→ Source document:
I’m not sure how I can achieve this without having another set of servers that monitor the health of the workers. I would like to be able to do this in a distributed fashion, with a set of servers that periodically “check” the state of the other servers, and can detect deadlock/failures and intervene.

My idea is that each server would periodically update a “keep alive” key, as well as store somewhere the list of work items that it is working on, like (..., TIMESTAMP, SERVER_ID) = "". Every polling_interval / 2, the server would clear this key, and create a new one. Now, “checkers” would get_range(begin: (..., 0), end (..., NOW)), and all results would be server that have died.

(..., "server_watchdog", <SECONDS_SINCE_EPOCH>, SERVER_ID) = ''
(..., "server_tasks", <SERVER_ID>, <FILE_ID>) = 'started at TS, currently at X%'

I think that even if multiple servers do the same check, they would not stomp on each other (at worse, they would conflict).

Question #3: is this the best approach, or are there any simpler solutions?

Performance of Watches

Watches are created on the client, and there is a max numbers of them per database handle. Right now, I only need one key per server, so I don’t think I’ll have issues there.

But watches are also handled by the storage actors, which as an AsyncMap<Key> which contains all the keys that are watched somewhere. Looking at the code, each Set or ClearRange mutation must check this map for a watch (and trigger it if found).

Since all my watched server keys will be in the same subspace, it is highly probably that they will be in the same shard (or maybe across two shards), so handled by the same storage node.

Question #4: Will this impact negatively that storage node if it has a lot of keys in the AsyncMap? The current implementation uses std::map, but I don’t know what is algorithm complexity looks like. Does this scale to thousands / tens of thousands of watch? It is queries for every key mutate in the shards handled by the storage node, so even if it is O(1) it would become O(N) for inserting N keys in the db…

Looking at the code, I’m not sure what happens when using double/triple redundancy. If a watch is set on a key that is replicated on 3 storage nodes, are the 3 nodes all checking the same watch? Or only one of them check all the watches? Or the watches are load balanced across the 3 storage nodes?

→ Raw records:
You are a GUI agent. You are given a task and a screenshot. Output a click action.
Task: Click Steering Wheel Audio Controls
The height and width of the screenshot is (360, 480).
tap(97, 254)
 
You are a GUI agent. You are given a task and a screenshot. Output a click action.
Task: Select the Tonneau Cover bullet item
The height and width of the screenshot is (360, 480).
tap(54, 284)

* * *

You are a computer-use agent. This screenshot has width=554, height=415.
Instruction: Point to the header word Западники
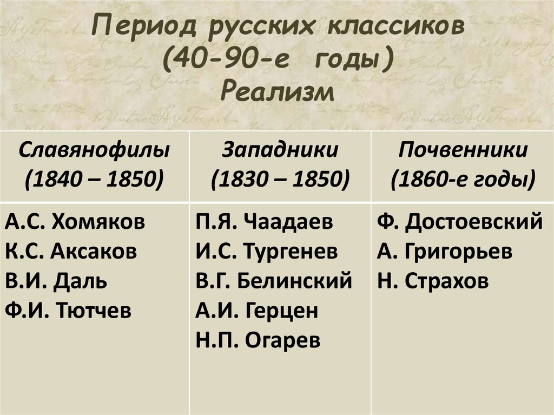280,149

→ Set exercise 1: Can you translate this sentence from the watch discussion into Spanish: "Right now, I only need one key per server, so I don't think I'll have issues there."
→ Set exercise 2: What possibilities does the watch discussion raise for how a watch is handled when its key is replicated on 3 storage nodes? List them all.
→ Set exercise 3: In the watch discussion, how often would each server clear its keep-alive key and create a new one?

→ Complete response 1: Por ahora, solo necesito una clave por servidor, así que no creo que vaya a tener problemas en ese sentido.

→ Complete response 2:
- All 3 nodes check the same watch.
- Only one of them checks all the watches.
- The watches are load balanced across the 3 storage nodes.

→ Complete response 3: Every polling_interval / 2.